Segundo o gestor, a medida foi adotada por que existe a possibilidade de cometimento de crime contra a organização do trabalho, além do fato de milhares de usuários da capital estarem sendo penalizados.
A ação do prefeito não pode ser interpretada de forma diferente do que um ato que visa, tão somente, tirar o foco da problemática do transporte público coletivo que se agravou na sua gestão, a partir de 2021.
O sistema urbano de transporte que está paralisado é de responsabilidade da Prefeitura.
As empresas concessionárias alegam que não conseguem cumprir decisão da Justiça do Trabalho determinando reajuste de 5,5% aos trabalhadores porque a gestão Eduardo Braide colapsou o sistema através do descumprimento dos contratos ao longo dos últimos anos.
“As diversas greves que ocorreram desde 2021 são resultado do reiterado descumprimento do contrato por parte do Município de São Luís, fato confessado em vídeo pelo próprio prefeito que, ao congelar o subsídio desde janeiro de 2024, colocou o sistema em colapso”, disse o Sindicato das Empresas de Passageiros de São Luís em nota.

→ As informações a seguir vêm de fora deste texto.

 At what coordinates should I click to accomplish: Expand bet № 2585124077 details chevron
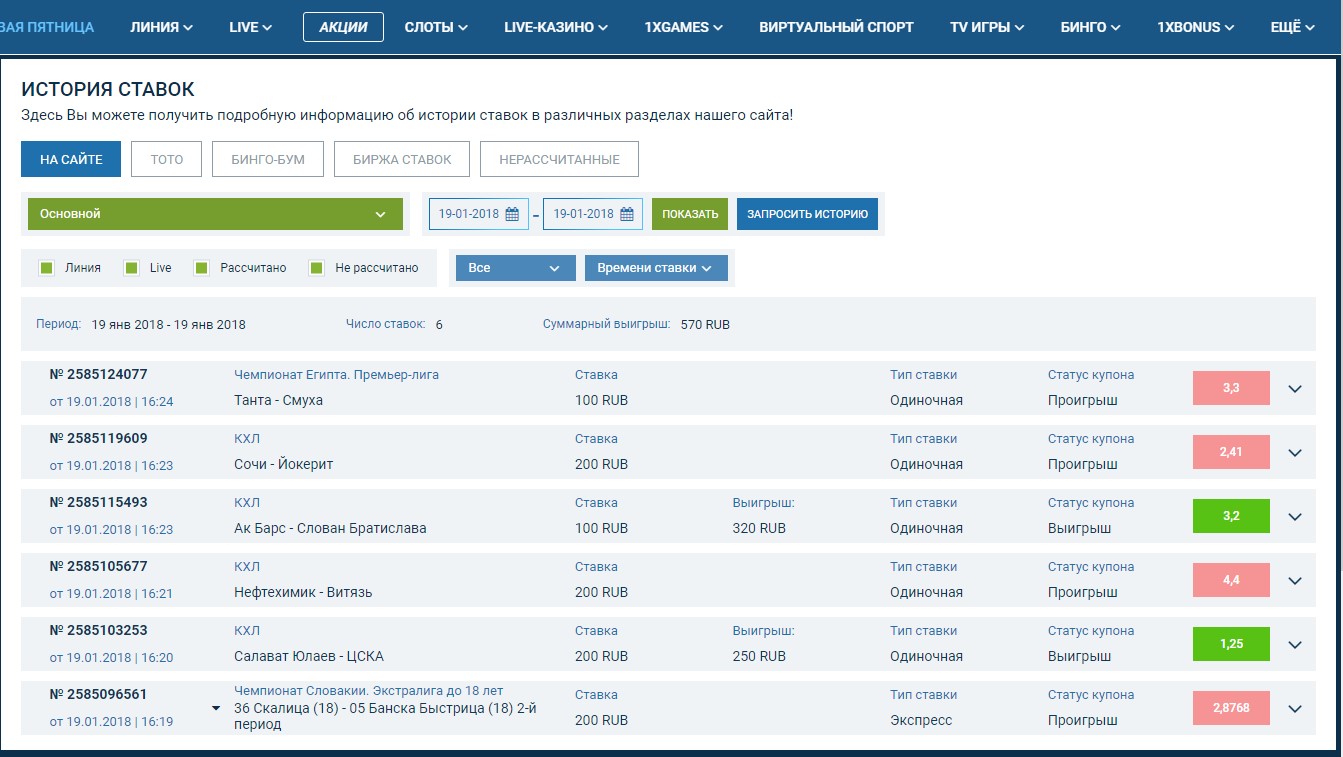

Braide, em nenhum momento, trata da problemática específica que motivou a nova paralisação – a não concessão do reajuste.
Uma ação cautelar de autoria da Prefeitura foi impetrada no Tribunal Regional do Trabalho da 16ª Região nesta tarde e objetiva pôr fim ao movimento dos trabalhadores.
A gestão municipal solicitou a concessão de tutela de urgência para evitar a deflagração do movimento paredista; a declaração prévia de abusividade da greve; e a manutenção da integralidade da frota ou, alternativamente, de um percentual mínimo elevado de veículos em circulação para garantir o atendimento à população.